Democracy Dies in Darkness
Early Brief

The Washington Post's essential guide to power and influence in D.C.

Harris needed a good night. She had one.

Analysis by
and 

with research by Alec Dent

Early Brief

The Washington Post's essential guide to power and influence in D.C.

11 min

Good morning, Early Birds. It has been 23 years since the terrorist attacks that killed nearly 3,000 people in New York City, Shanksville, Pa., and at the Pentagon. Send tips to earlytips@washpost.com. Thanks for waking up with us.

In today’s edition … New Hampshire primary results … Easing inflation signals a likely Fed interest rate cut … but first …

Trump’s second debate did not go as well as his first

Debate night started with an awkward handshake and ended with an endorsement by self-dubbed “Childless Cat Lady” Taylor Swift.

The first debate between Vice President Kamala Harris and former president Donald Trump was the latest high point for Harris in her seven-week-old campaign — and quite a contrast to the previous presidential debate, in which President Joe Biden gave a shaky performance that led to calls for him to end his reelection bid.

Republicans are fretting that Trump missed a moment and let Harris get to him. Meanwhile, Democrats are thrilled at Harris’s performance.

“Slay,” is how one Democratic official responded when asked how Harris performed.

The stakes were higher for Harris. Trump is a known quantity, while 28 percent of likely voters said they felt they needed to learn more about Harris, according to a New York Times-Siena College poll conducted last week. The debate was her best opportunity to show the American people who she is — and to remind voters who Trump is.

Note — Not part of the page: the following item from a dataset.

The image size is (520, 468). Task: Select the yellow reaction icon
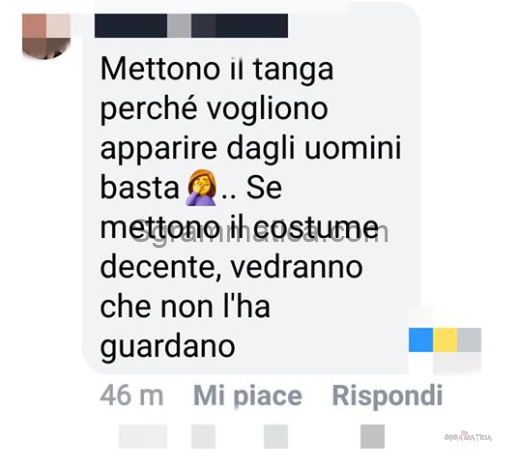click(445, 340)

Harris’s strategy was to get under Trump’s skin, a campaign official said, and she did that. A few examples:

  • She said people leave his rallies early “out of exhaustion and boredom.”
  • She said military leaders have told her he’s a “disgrace.”
  • She said 81 million people fired him and “he is having a very difficult time processing.”
  • She said Russian President Vladimir Putin would “eat you for lunch.”

It appeared to throw Trump off his game.

“She clearly got under his skin,” Marc Short, a former top adviser to Vice President Mike Pence, told us. “He looks angry and not focused on winning topics of border and the economy.”

As our colleague Josh Dawsey notes, “The thing Trump hates most” is when people laugh at him. Trump reverted to “re-litigating” all of the things he perceives as slights or attacks, one Republican strategist said, adding that it was a mistake for Trump to respond that way.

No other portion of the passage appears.